------ Records for this exercise

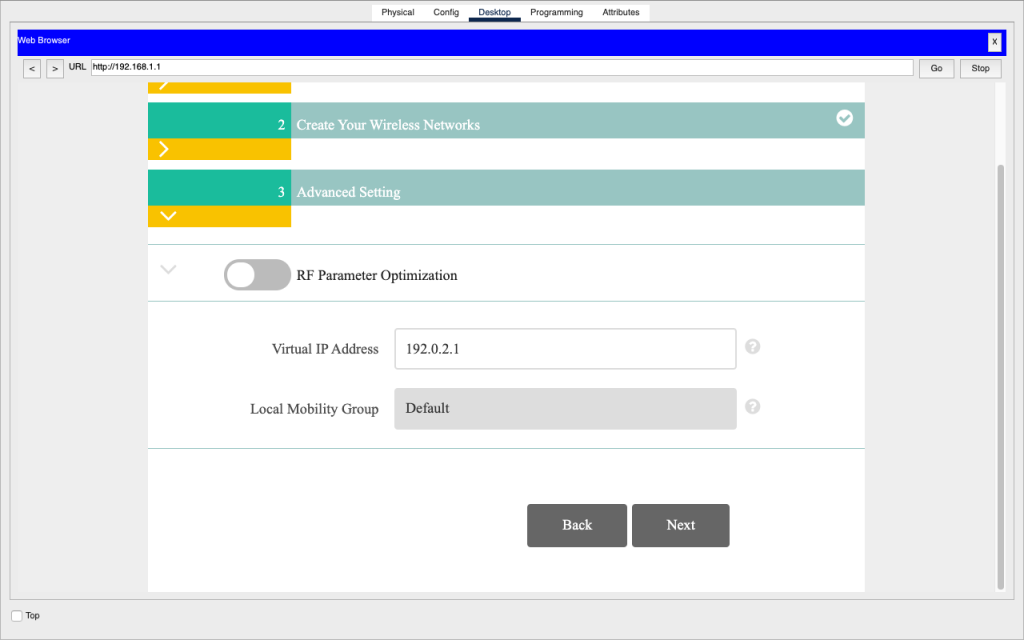
Task: Click the checkmark on Create Your Wireless Networks
Action: click(x=844, y=118)
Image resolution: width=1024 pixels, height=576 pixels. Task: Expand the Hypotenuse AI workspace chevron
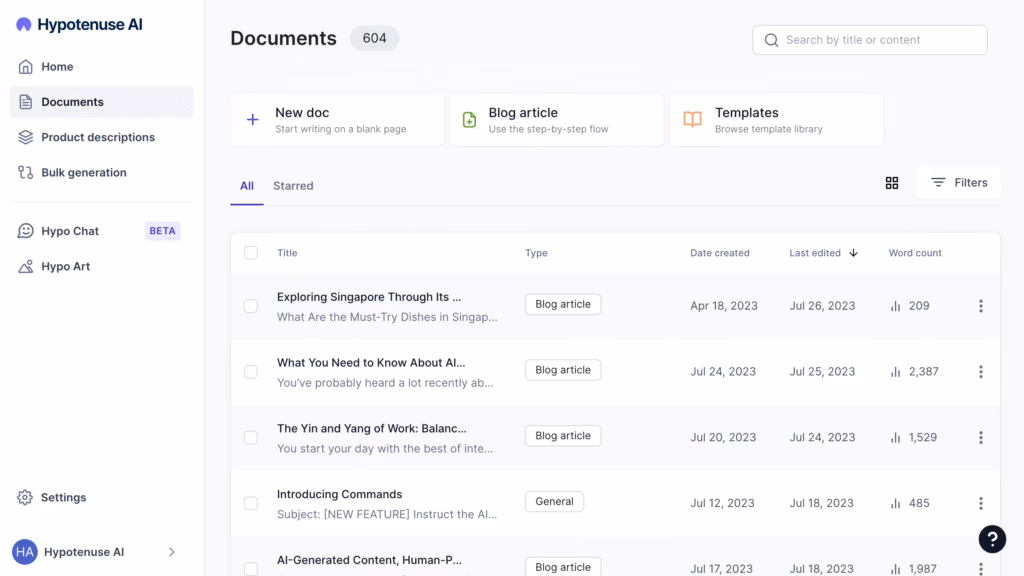pos(171,551)
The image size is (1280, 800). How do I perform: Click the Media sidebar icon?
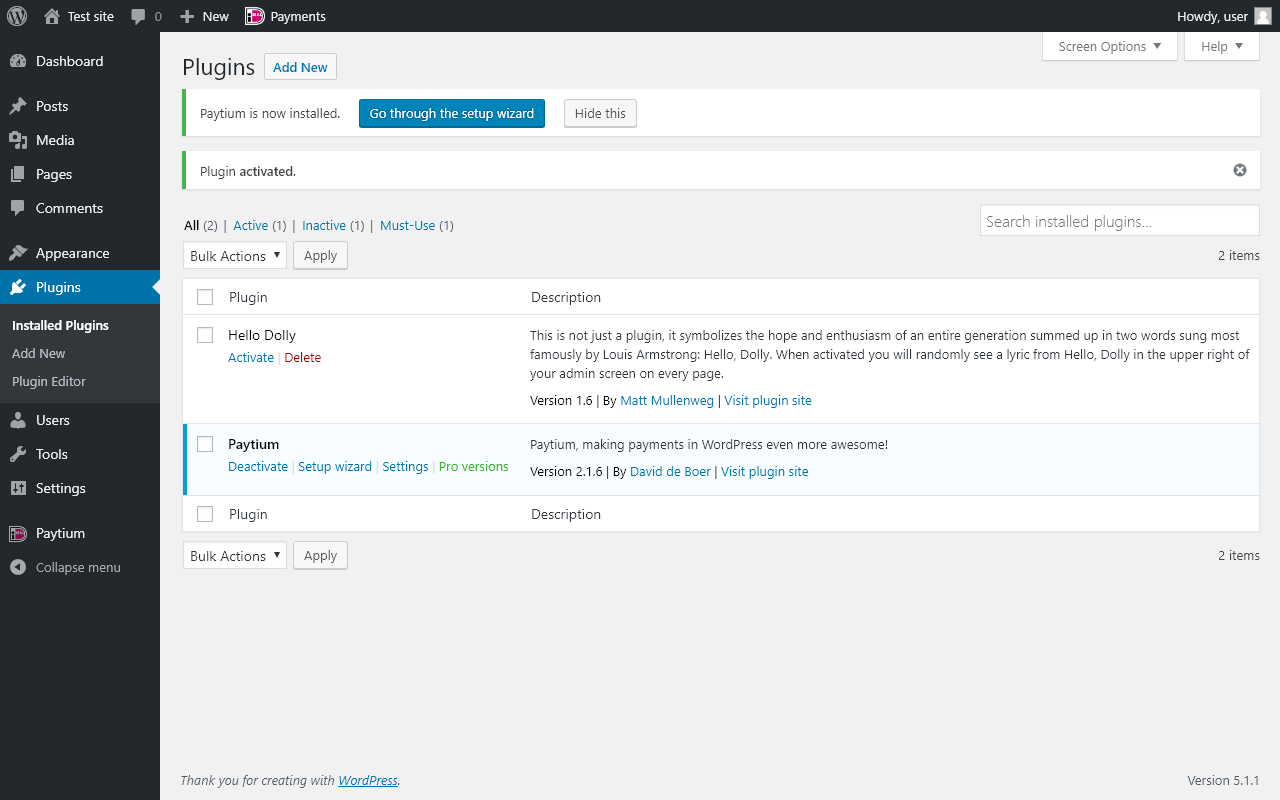18,140
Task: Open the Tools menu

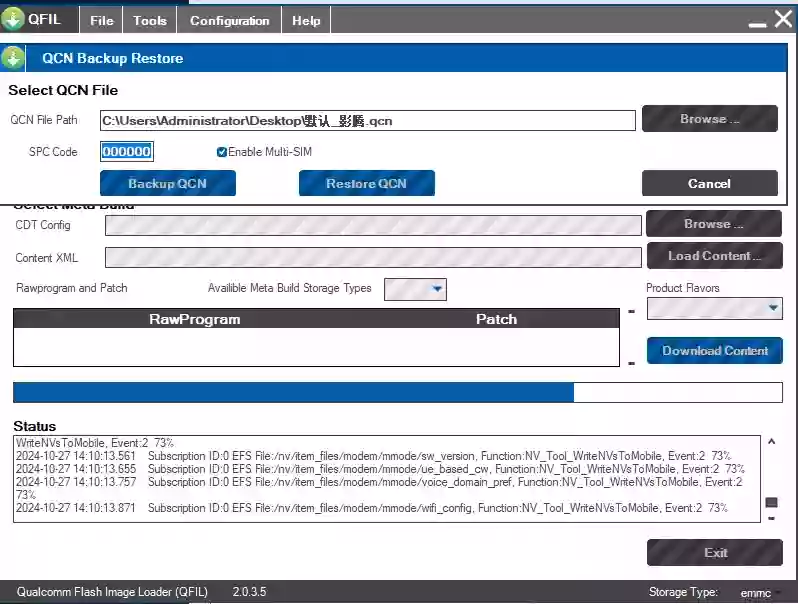Action: click(x=150, y=20)
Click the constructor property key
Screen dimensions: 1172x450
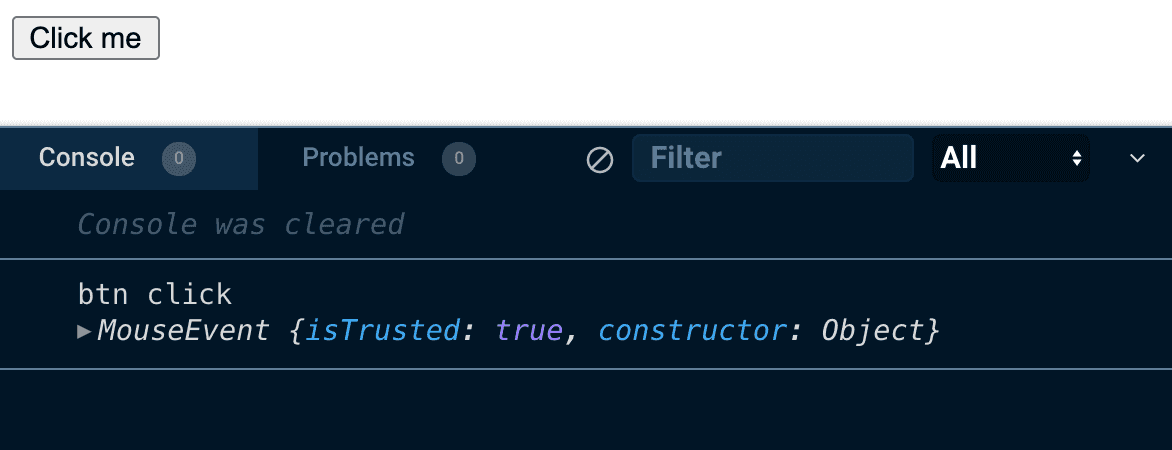(690, 330)
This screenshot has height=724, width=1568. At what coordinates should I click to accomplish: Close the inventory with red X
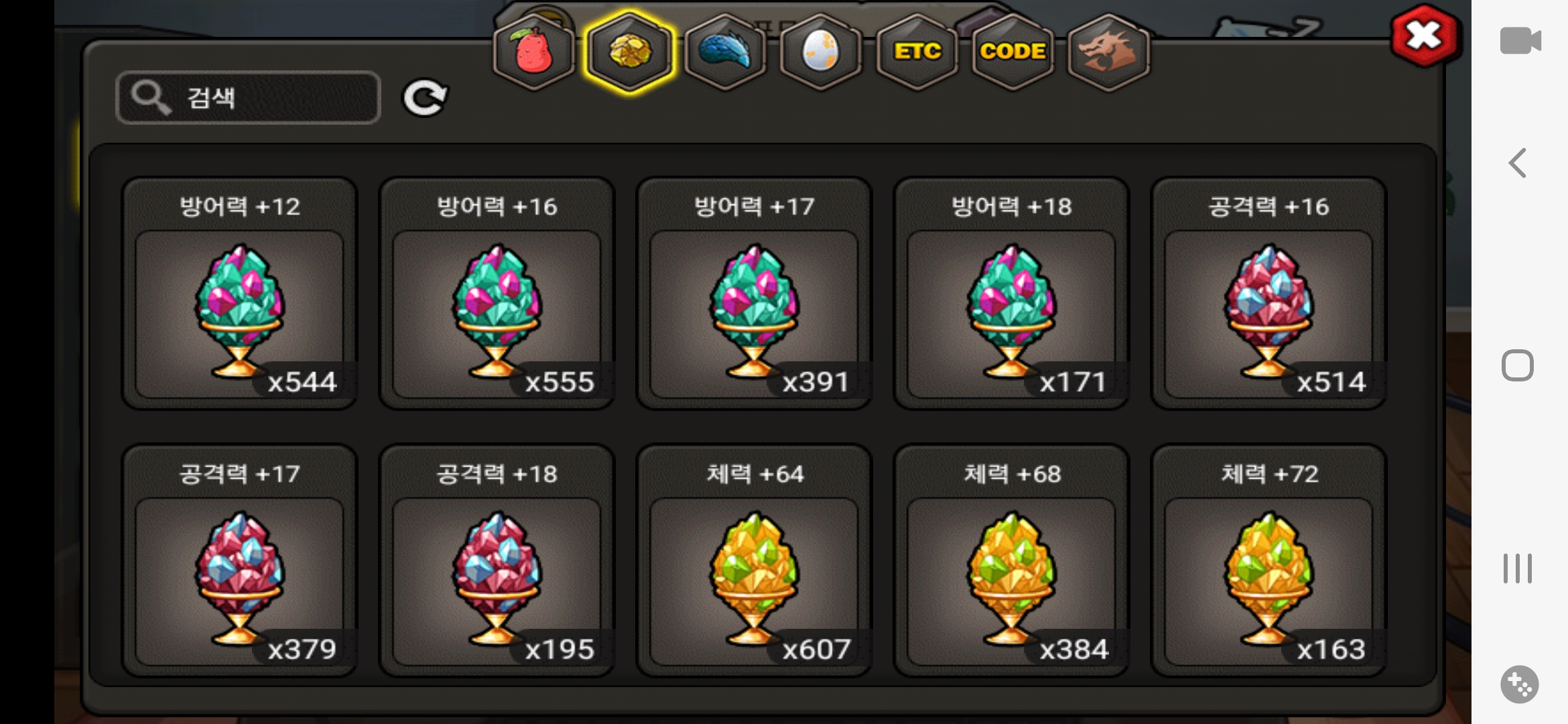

------------

Starting from the line that has "Task: Open the Tools menu" and ending at the last line of the material above, every line should be output exactly; pictures are dropped and nothing else appears.

Task: Open the Tools menu

Action: click(x=150, y=20)
Click the constructor property key
Screen dimensions: 1172x450
(690, 330)
This screenshot has height=724, width=1568. At what coordinates should I click to accomplish: Close the inventory with red X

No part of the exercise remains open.